**Exercise requirements**: In the records below, can you lay out the lines as a JSON list of strings with one string per line and blank lines left out, starting at the line containing "At what coordinates should I click to accomplish: Switch" and ending at the line containing "Action: pyautogui.click(x=212, y=1123)", both of those lines included?

**Records for locating described items**:
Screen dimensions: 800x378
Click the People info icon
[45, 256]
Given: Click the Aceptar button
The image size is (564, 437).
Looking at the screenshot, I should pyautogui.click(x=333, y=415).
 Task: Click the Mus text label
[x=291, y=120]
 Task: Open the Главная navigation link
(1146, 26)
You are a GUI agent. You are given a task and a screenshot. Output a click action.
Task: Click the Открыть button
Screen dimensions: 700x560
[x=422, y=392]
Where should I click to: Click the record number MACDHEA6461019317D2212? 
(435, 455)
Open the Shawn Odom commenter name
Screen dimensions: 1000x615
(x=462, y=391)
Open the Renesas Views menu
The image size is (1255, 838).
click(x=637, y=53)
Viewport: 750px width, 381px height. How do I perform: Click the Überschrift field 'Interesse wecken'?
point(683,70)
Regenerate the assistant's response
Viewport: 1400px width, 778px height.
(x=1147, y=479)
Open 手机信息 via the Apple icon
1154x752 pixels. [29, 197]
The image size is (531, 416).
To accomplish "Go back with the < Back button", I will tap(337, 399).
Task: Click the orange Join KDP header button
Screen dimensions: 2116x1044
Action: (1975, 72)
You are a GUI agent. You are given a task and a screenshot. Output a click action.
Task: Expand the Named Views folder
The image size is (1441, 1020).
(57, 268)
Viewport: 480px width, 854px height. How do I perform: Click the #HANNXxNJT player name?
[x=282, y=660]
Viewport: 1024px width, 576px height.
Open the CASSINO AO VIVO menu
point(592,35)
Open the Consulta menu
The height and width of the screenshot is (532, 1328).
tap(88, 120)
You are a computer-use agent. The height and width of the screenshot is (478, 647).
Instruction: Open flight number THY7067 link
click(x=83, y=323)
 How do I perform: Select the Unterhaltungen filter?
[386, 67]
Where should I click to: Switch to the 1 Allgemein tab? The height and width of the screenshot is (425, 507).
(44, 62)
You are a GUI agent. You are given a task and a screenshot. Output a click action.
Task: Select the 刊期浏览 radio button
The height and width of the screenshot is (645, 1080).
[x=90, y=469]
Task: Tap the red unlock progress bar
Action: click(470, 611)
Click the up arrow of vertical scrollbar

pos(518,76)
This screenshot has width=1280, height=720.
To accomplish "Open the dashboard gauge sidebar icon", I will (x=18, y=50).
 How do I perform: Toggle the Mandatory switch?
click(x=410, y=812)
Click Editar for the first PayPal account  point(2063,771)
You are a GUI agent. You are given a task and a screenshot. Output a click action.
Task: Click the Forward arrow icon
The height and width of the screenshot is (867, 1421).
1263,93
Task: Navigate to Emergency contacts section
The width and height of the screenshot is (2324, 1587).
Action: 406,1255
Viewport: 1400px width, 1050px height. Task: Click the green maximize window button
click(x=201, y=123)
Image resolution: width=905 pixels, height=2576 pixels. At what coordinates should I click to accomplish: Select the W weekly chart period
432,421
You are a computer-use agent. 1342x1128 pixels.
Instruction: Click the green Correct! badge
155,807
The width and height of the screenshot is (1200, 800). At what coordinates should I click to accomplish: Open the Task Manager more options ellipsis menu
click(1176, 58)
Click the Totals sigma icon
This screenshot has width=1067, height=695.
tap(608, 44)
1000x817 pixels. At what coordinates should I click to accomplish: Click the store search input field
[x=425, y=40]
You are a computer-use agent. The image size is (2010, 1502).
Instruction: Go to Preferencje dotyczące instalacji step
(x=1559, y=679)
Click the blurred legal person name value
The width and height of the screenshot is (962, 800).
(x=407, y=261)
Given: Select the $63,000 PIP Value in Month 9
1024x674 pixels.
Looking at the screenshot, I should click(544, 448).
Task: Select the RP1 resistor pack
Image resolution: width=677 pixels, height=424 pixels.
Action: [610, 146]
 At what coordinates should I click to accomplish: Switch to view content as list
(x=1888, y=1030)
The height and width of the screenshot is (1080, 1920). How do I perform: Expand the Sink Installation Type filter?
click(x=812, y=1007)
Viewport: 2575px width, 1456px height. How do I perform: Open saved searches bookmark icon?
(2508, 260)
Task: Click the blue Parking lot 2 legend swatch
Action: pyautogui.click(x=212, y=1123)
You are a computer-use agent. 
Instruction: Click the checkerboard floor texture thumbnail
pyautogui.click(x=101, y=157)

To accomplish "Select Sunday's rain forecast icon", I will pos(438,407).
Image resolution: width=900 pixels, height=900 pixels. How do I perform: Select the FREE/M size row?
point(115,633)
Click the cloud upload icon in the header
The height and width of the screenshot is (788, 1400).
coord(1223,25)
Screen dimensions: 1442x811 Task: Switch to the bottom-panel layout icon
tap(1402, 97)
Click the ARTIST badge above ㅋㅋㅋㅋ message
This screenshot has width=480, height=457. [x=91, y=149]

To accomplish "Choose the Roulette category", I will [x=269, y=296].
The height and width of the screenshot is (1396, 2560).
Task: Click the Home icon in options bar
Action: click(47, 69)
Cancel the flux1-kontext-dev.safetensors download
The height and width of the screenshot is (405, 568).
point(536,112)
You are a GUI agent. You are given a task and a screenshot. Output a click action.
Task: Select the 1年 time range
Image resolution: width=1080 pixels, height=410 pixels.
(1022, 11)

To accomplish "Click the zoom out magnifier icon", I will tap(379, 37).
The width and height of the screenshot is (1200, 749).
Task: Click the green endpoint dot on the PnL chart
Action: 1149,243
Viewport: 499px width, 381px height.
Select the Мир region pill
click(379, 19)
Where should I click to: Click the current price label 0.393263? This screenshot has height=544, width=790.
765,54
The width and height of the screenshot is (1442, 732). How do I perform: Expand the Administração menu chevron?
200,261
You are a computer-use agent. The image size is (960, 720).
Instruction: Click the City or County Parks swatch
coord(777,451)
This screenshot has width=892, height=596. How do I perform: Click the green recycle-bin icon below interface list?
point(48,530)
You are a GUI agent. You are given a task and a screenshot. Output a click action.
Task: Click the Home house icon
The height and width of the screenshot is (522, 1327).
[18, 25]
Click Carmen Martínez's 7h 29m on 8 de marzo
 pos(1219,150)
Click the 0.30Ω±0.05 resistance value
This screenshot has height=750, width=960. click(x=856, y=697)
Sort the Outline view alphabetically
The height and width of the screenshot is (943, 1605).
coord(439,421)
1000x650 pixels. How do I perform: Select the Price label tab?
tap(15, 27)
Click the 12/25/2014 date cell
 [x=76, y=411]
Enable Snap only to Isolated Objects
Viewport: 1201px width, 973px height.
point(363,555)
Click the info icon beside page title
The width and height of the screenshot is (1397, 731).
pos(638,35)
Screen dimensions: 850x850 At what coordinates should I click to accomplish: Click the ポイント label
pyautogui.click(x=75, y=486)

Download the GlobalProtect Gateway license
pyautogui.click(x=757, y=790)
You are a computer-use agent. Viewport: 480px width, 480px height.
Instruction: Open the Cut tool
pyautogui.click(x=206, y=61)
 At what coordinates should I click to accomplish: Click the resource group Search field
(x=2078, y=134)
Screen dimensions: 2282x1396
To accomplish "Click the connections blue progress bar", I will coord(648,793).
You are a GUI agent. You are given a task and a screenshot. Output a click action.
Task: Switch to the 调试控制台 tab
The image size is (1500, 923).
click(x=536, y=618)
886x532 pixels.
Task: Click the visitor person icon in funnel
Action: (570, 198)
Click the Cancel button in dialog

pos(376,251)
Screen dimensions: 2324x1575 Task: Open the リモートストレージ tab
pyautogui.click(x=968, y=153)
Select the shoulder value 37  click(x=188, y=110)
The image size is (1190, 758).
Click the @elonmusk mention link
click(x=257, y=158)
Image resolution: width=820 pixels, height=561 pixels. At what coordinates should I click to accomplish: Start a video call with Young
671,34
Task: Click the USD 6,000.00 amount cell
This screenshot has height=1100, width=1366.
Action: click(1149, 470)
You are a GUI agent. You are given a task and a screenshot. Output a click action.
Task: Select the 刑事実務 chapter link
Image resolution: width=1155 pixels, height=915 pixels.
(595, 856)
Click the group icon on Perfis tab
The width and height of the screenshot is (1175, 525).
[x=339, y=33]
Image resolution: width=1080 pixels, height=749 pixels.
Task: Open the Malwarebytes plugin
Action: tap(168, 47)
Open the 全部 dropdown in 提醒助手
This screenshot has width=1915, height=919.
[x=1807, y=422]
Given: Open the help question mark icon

**Output**:
[
  " At what coordinates should I click to accomplish: Switch to view content as list",
  "(x=1888, y=1030)",
  "The height and width of the screenshot is (1080, 1920). How do I perform: Expand the Sink Installation Type filter?",
  "click(x=812, y=1007)",
  "Viewport: 2575px width, 1456px height. How do I perform: Open saved searches bookmark icon?",
  "(2508, 260)",
  "Task: Click the blue Parking lot 2 legend swatch",
  "Action: pyautogui.click(x=212, y=1123)"
]